■ DOCUMENT:

□ □ □ □ □

- Breed: Standardbred
- Sire: Bettor's Delight (USA)
- Grandsire: Cam's Card Shark
- Dam: Star Of Venus
- Maternal grandsire: Christian Cullen
- Sex: Gelding
- Foaled: 26 October 2015 (age 10)
- Country: New Zealand
- Trainer: Mark Purdon, Natalie Rasmussen and Hayden Cullen, Rolleston

Awards
- 2022 Harness Racing New Zealand pacer of the year

= Self Assured =

New Zealand Standardbred racehorse

Self Assured (foaled 26 October 2015) is a New Zealand Standardbred racehorse, notable for winning the New Zealand Trotting Cup in 2020 and the Auckland Trotting Cup in 2019 and 2022.

Bred by Reg Caldow from Wellington and owned by Mrs Jean Feiss from Melbourne, Australia, he was trained by the All Stars stable at Rolleston.

□ □ □ □ □

■ DATA TO USE:

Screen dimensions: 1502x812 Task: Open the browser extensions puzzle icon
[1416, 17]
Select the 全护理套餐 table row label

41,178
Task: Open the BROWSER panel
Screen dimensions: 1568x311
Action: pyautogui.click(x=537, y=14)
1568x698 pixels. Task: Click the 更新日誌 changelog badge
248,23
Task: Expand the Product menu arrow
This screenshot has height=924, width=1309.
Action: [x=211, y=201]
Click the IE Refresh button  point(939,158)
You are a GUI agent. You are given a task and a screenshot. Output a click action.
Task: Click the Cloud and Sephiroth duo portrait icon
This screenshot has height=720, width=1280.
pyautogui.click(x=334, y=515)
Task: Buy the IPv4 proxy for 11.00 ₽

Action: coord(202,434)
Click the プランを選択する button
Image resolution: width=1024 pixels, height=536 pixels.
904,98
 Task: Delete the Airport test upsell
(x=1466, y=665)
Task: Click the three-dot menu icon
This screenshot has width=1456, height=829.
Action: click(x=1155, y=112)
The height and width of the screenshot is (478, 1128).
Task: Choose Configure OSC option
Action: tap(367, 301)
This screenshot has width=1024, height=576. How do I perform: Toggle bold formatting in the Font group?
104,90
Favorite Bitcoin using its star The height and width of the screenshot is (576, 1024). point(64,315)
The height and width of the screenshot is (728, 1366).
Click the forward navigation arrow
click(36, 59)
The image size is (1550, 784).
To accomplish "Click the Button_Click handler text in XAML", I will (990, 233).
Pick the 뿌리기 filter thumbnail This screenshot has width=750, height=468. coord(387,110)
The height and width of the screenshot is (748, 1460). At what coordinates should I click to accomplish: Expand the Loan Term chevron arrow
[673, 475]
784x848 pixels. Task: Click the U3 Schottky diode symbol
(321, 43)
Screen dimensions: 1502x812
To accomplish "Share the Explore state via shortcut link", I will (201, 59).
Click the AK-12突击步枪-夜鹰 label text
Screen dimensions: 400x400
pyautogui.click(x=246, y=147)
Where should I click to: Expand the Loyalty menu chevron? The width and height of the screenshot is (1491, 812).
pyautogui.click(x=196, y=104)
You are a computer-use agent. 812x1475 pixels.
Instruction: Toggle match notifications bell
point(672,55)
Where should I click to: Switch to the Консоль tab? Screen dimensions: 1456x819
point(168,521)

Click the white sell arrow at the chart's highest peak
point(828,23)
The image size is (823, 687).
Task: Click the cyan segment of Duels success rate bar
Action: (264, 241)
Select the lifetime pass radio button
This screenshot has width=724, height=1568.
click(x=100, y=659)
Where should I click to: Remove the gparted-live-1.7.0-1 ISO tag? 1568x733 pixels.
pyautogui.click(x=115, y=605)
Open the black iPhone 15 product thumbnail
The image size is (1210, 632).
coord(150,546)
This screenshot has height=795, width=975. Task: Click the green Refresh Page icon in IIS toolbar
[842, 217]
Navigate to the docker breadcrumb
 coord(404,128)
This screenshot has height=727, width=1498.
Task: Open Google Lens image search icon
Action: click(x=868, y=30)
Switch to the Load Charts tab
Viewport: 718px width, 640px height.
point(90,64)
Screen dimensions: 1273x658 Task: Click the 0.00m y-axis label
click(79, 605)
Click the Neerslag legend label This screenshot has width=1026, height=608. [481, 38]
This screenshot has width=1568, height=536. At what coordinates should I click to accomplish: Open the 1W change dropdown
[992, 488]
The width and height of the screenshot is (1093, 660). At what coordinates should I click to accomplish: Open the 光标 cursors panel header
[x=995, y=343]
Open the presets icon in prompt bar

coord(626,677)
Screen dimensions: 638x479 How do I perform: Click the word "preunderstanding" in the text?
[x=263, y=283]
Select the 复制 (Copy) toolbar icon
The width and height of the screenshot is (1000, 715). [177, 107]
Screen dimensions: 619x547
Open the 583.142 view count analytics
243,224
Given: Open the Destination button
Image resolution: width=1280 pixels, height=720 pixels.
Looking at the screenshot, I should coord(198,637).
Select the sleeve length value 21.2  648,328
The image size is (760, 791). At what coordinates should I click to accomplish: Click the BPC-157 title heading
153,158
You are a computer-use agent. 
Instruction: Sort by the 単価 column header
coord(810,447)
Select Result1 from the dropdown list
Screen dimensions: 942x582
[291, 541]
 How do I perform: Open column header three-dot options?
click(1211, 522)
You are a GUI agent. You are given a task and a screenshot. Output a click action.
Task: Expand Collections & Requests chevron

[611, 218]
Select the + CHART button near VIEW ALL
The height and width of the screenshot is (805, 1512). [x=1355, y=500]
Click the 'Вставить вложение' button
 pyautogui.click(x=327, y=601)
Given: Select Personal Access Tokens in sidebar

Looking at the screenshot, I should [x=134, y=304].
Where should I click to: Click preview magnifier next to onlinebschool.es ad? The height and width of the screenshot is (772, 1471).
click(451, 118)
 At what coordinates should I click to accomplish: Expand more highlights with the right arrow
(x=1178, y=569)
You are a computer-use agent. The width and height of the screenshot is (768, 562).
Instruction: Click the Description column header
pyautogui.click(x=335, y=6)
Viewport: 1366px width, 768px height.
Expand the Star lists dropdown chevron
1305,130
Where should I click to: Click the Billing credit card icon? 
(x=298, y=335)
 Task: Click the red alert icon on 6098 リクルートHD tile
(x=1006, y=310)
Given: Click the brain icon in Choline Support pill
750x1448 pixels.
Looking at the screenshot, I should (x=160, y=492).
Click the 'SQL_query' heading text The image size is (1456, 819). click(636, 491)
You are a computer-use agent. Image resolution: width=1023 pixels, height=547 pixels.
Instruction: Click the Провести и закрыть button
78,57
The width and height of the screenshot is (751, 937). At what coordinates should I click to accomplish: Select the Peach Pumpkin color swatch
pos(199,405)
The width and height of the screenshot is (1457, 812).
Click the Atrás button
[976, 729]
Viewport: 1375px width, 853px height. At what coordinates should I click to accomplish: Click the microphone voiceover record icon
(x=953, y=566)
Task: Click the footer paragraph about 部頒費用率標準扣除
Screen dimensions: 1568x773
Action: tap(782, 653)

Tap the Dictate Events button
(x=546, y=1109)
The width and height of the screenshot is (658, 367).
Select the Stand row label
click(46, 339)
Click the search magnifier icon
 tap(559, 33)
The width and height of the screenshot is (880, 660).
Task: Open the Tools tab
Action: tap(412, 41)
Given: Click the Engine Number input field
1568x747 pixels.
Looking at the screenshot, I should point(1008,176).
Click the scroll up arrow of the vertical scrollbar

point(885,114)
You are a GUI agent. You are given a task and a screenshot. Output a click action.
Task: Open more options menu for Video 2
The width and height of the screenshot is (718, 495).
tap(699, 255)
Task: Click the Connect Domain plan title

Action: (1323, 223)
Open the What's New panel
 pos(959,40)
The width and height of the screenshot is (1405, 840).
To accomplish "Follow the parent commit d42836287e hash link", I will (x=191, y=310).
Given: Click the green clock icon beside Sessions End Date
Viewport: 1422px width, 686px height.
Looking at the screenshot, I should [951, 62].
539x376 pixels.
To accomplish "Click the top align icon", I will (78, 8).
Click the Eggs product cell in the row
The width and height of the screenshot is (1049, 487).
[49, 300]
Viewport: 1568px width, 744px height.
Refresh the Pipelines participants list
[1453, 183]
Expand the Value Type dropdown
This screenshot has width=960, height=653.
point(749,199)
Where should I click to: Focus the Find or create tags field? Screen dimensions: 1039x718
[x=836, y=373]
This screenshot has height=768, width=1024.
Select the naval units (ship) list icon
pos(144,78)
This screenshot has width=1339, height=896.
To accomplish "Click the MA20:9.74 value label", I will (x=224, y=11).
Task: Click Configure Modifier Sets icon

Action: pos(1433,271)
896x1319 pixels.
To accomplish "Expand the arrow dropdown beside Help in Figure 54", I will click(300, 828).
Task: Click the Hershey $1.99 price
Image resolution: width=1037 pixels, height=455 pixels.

□ □ □ □ □

■ GIVEN TASK A:
Answer these questions from the racehorse article:
(i) What is the name of Self Assured's dam?
(ii) What award did Self Assured receive in 2022?
(iii) Who owned Self Assured?
■ GIVEN TASK B: Output the entries from the line that contains "The image size is (1550, 784)." through the line that contains "pyautogui.click(x=196, y=104)", keeping every line unchanged.
The racehorse article and the entries were drawn from unrelated sources.

■ SOLUTION A:
(i) Star Of Venus
(ii) Harness Racing New Zealand pacer of the year
(iii) Mrs Jean Feiss from Melbourne, Australia

■ SOLUTION B:
The image size is (1550, 784).
To accomplish "Click the Button_Click handler text in XAML", I will (990, 233).
Pick the 뿌리기 filter thumbnail This screenshot has width=750, height=468. coord(387,110)
The height and width of the screenshot is (748, 1460). At what coordinates should I click to accomplish: Expand the Loan Term chevron arrow
[673, 475]
784x848 pixels. Task: Click the U3 Schottky diode symbol
(321, 43)
Screen dimensions: 1502x812
To accomplish "Share the Explore state via shortcut link", I will (201, 59).
Click the AK-12突击步枪-夜鹰 label text
Screen dimensions: 400x400
pyautogui.click(x=246, y=147)
Where should I click to: Expand the Loyalty menu chevron? The width and height of the screenshot is (1491, 812).
pyautogui.click(x=196, y=104)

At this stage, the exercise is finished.